• What you should do:
From the line that contains "Click the number 72740 in the second formula" through the closing line of the entries, write out each line exactly; pictures stay out.

Data extracted from a collection
******************************

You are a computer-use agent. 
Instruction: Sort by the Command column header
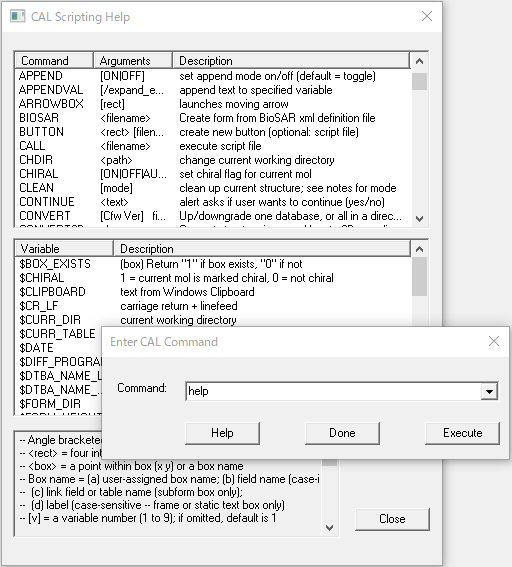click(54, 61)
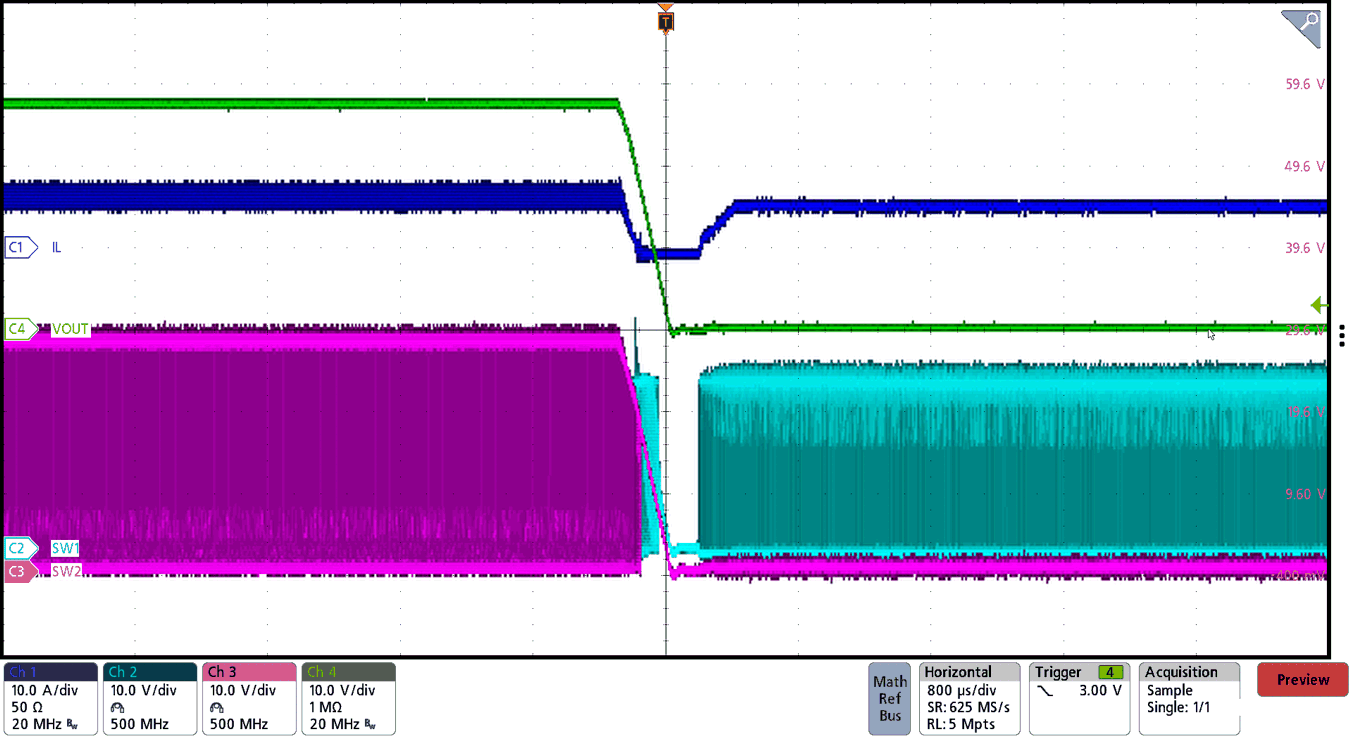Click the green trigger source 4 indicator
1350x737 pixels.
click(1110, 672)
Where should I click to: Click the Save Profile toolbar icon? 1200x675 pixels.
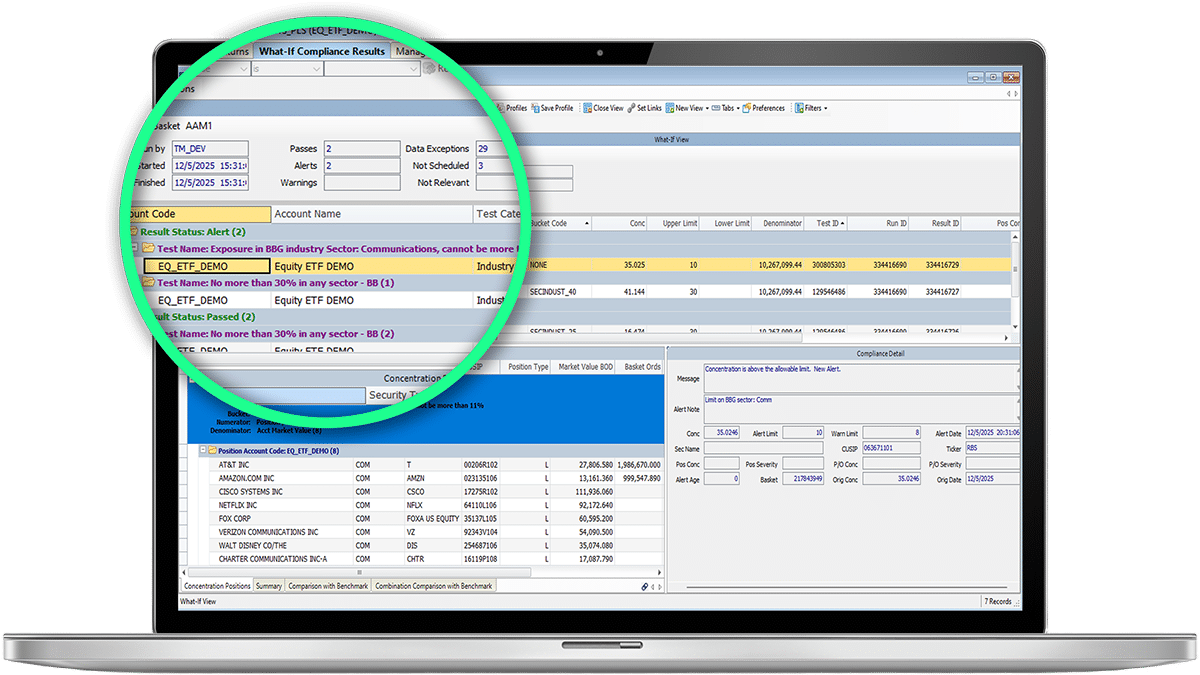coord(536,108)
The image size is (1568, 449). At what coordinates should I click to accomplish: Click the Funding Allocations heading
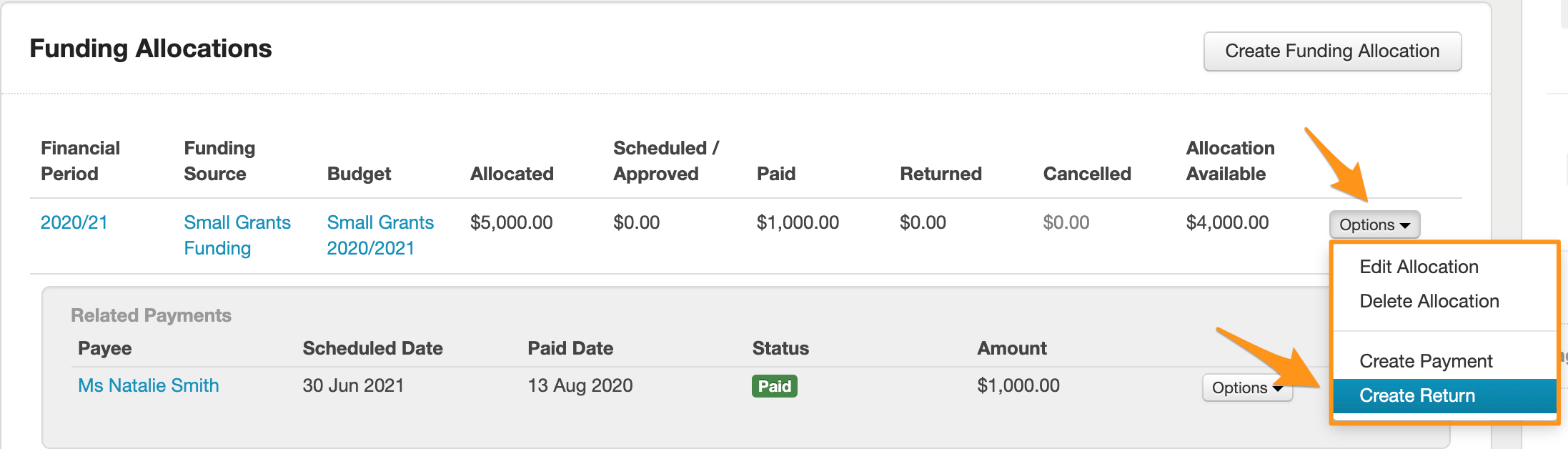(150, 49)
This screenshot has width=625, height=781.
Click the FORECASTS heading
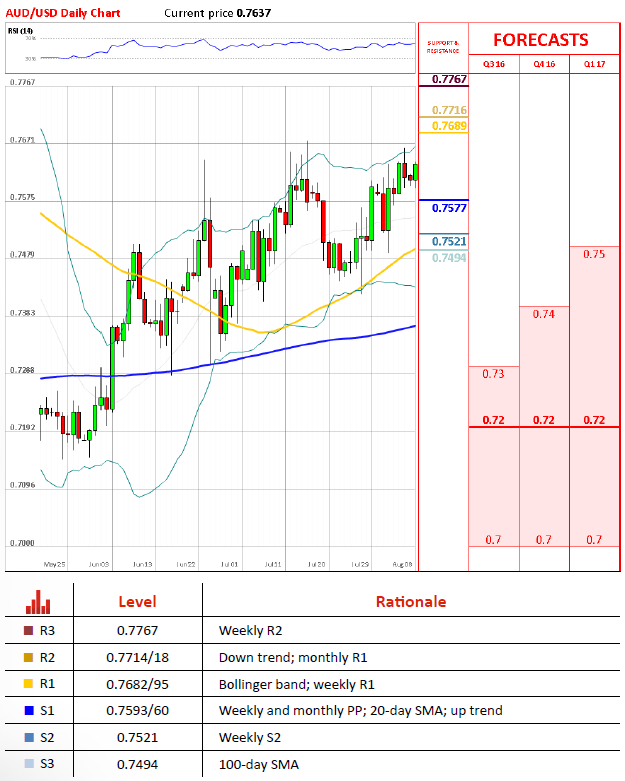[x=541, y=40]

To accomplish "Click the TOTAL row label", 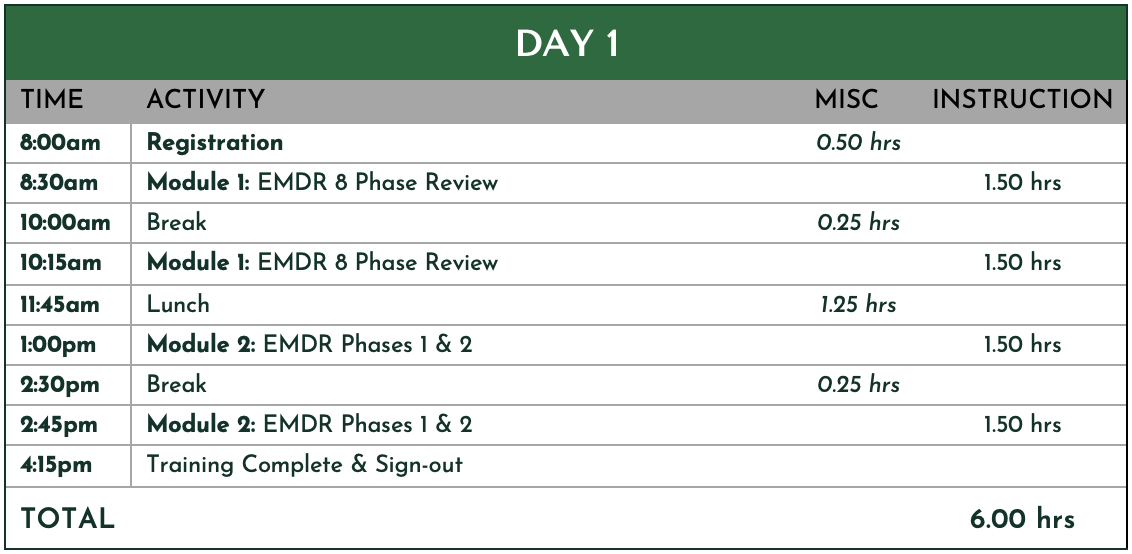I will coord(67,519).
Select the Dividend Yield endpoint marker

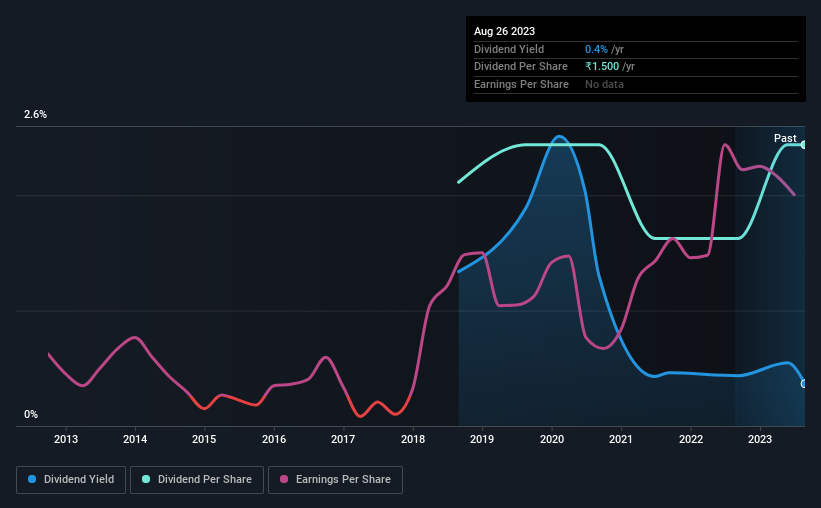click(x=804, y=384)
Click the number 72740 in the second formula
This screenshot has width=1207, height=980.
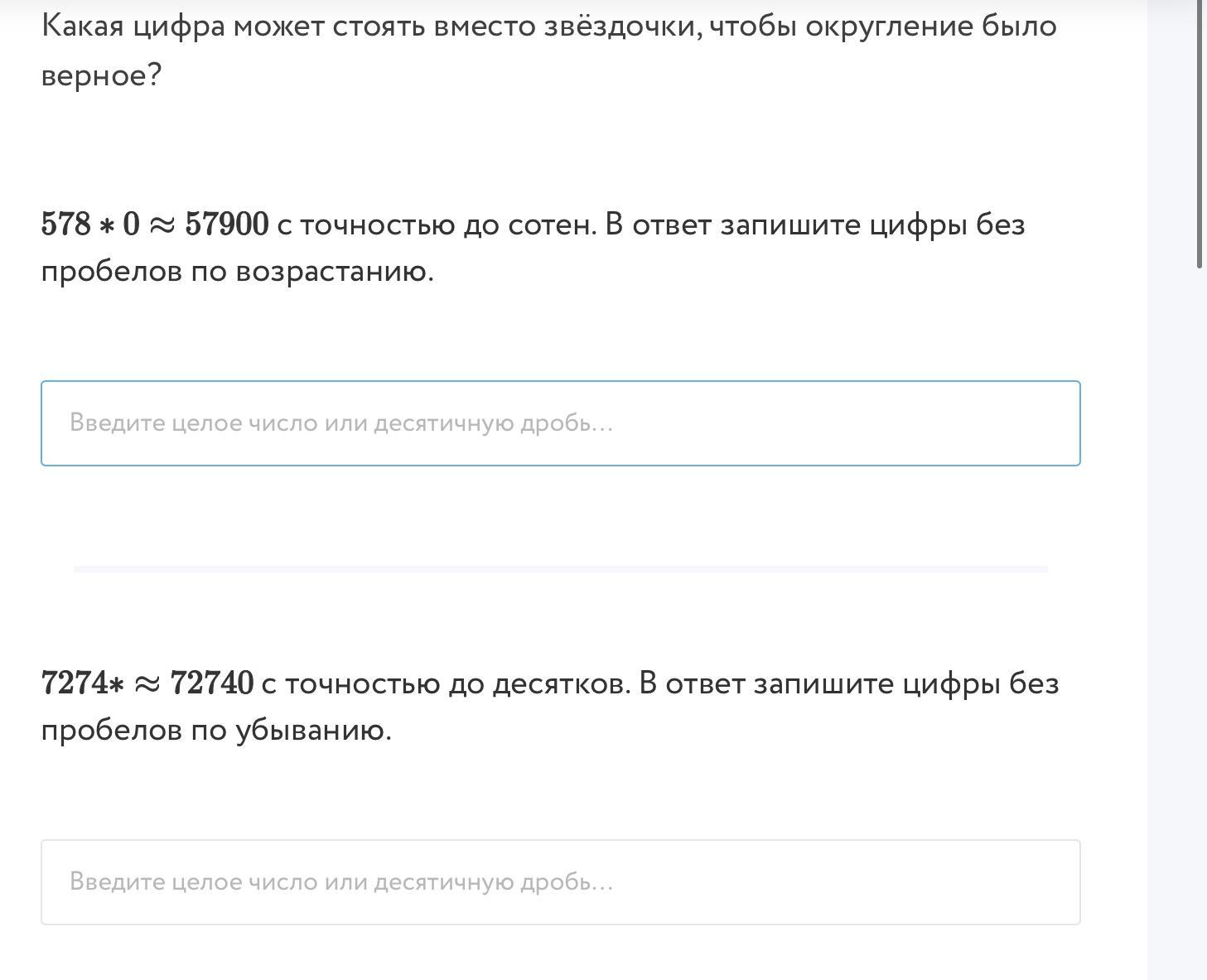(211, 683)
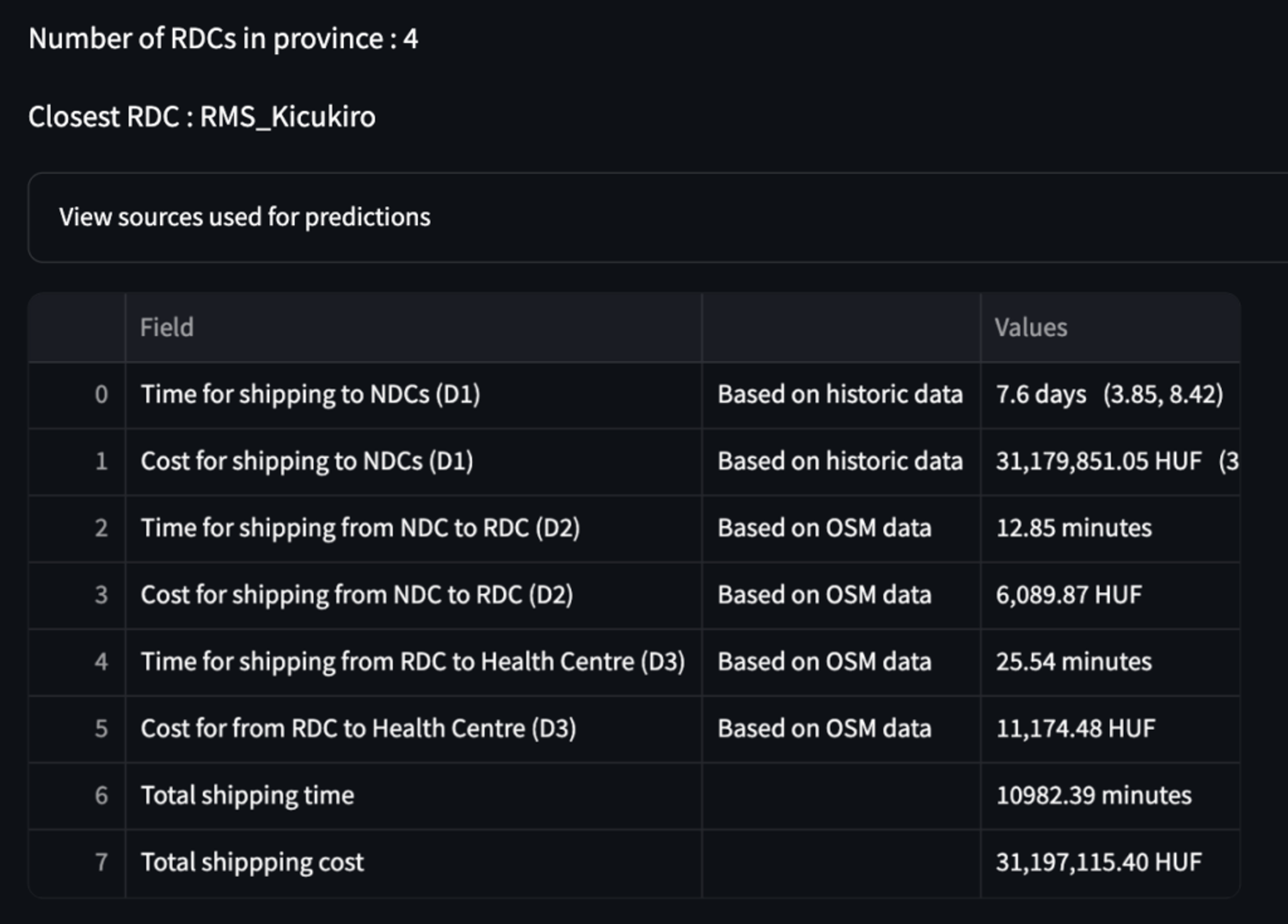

******************************

• Answer section:
Click the number 72740 in the second formula
This screenshot has width=1207, height=980.
(211, 683)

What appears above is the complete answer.